▶ What you will do:
Rescale the items from the start up to and including the line with "tap(243, 172)". Repeat every line, requests included, but multiply each coordinate in the answers by 2.55 and round it to a whole number, with halves rounded up.
******
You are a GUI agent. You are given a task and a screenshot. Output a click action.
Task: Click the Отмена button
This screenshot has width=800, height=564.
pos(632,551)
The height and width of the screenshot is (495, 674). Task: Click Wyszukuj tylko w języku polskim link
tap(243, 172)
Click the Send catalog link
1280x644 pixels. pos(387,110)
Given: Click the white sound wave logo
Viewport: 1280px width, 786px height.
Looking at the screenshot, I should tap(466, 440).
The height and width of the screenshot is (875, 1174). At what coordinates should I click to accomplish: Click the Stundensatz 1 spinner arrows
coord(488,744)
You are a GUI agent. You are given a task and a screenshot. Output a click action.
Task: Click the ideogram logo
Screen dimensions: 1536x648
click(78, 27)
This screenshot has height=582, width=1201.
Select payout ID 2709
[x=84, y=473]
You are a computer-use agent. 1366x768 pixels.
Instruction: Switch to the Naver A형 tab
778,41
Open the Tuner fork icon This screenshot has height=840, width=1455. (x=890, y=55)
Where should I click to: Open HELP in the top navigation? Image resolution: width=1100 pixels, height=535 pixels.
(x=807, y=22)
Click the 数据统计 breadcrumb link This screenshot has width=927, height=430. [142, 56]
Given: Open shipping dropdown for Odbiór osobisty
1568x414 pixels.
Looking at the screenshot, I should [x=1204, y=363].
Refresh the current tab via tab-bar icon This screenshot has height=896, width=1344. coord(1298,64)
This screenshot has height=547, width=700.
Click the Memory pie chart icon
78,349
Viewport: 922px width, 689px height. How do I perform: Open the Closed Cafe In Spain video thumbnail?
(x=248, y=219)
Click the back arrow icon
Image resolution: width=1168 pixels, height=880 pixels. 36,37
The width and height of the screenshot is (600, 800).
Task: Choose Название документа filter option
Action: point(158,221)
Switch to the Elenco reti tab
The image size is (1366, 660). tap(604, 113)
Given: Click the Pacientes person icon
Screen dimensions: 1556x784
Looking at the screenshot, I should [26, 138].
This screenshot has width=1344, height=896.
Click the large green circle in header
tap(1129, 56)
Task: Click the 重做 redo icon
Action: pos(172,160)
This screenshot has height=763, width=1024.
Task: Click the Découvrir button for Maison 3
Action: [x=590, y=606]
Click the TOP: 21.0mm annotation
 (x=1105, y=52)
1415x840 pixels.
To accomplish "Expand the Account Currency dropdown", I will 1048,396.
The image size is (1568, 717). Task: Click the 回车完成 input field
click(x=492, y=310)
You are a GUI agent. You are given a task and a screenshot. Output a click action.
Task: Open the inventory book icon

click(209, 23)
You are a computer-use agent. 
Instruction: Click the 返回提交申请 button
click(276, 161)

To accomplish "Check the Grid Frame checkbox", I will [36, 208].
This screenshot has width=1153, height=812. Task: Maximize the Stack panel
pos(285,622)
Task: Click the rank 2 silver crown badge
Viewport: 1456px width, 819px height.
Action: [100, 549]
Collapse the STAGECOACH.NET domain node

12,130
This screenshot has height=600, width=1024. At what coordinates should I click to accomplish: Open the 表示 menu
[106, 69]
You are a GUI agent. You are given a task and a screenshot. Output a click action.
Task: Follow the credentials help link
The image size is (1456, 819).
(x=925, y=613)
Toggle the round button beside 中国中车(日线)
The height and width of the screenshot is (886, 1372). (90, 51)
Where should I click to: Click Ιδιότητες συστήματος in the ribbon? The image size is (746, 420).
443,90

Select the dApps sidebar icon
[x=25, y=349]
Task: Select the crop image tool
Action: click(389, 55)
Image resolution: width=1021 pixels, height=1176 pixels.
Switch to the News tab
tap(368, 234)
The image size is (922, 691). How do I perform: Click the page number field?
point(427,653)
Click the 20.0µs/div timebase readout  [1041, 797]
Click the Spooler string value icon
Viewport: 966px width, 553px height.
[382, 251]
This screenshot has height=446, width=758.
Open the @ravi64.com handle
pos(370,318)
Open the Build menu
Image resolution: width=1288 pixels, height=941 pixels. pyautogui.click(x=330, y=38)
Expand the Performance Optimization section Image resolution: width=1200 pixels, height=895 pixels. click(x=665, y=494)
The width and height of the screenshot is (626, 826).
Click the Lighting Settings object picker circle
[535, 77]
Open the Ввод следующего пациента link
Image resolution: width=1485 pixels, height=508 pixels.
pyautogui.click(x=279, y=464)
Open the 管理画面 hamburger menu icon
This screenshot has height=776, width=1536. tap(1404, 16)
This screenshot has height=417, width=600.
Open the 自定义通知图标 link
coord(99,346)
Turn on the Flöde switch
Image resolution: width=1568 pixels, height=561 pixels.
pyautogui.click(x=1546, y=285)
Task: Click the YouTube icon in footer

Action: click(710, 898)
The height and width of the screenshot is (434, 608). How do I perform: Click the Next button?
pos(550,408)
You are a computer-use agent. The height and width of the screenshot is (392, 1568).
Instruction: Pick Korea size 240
******
▶ Written response:
You are a GUI agent. You are given a task and a screenshot. Output a click action.
Task: Click the Отмена button
This screenshot has width=800, height=564.
pos(1612,1405)
The height and width of the screenshot is (495, 674). Task: Click Wyszukuj tylko w języku polskim link
tap(620, 439)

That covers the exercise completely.